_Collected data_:
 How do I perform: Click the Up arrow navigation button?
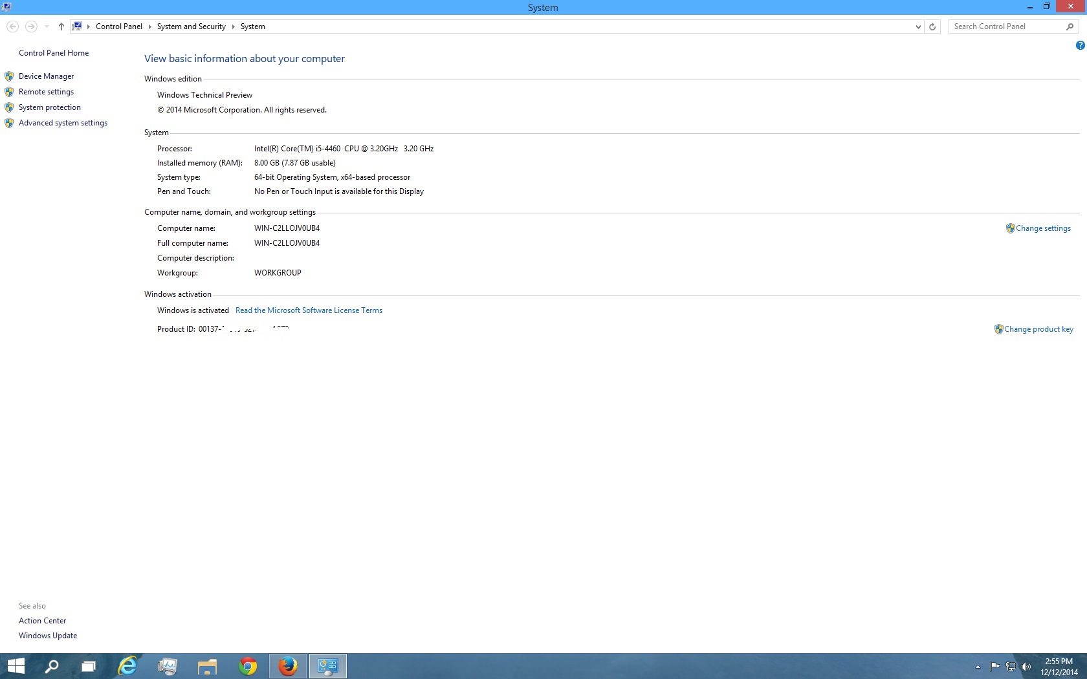61,27
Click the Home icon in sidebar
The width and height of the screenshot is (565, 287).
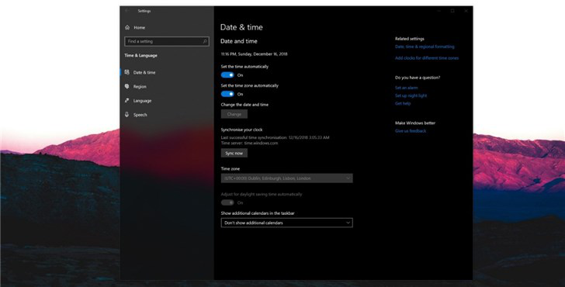127,27
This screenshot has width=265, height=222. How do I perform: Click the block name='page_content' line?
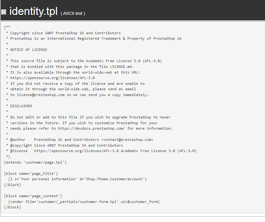33,196
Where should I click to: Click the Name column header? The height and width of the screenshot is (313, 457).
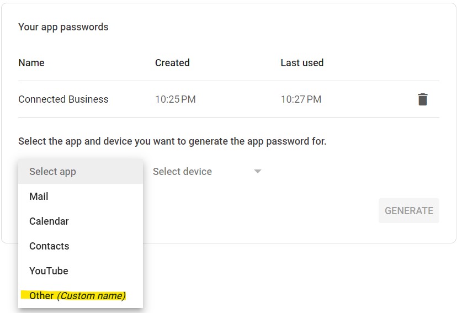(31, 63)
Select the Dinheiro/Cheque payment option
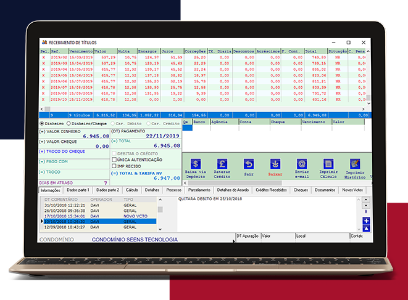 (69, 123)
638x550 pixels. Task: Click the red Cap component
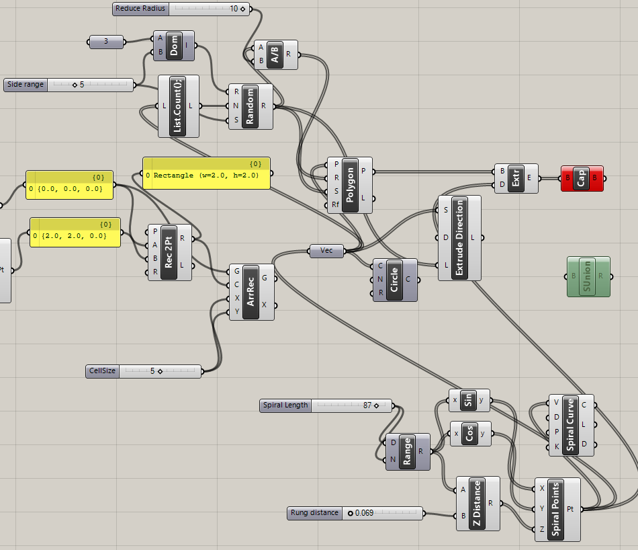tap(582, 178)
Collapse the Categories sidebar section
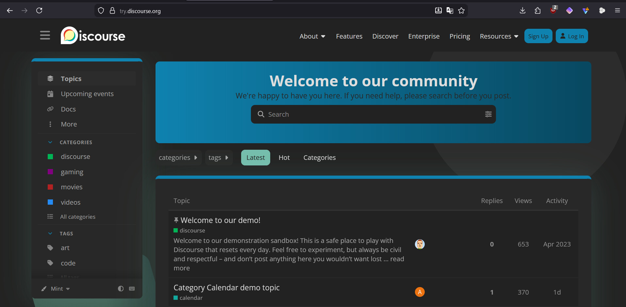 pyautogui.click(x=50, y=142)
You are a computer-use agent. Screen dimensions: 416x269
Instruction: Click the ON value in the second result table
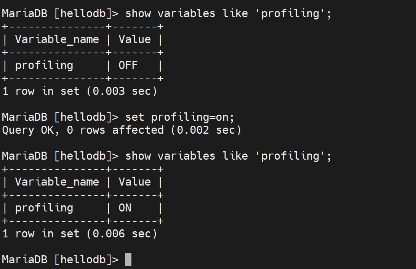(x=125, y=208)
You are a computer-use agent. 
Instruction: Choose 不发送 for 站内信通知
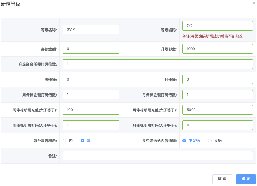coord(184,141)
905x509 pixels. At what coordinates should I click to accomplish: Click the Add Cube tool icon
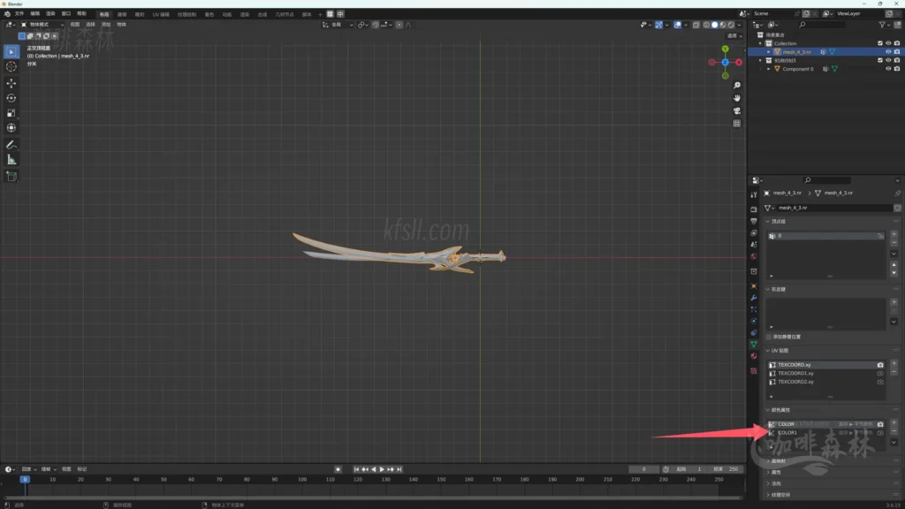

_WORK TO BE COMPLETED_: Search the records for the word "computer", then list every line that has it.

_ANSWER TO THIS TASK_:
You are a computer-use agent. Screen dimensions: 416x269
You are a computer-use agent. 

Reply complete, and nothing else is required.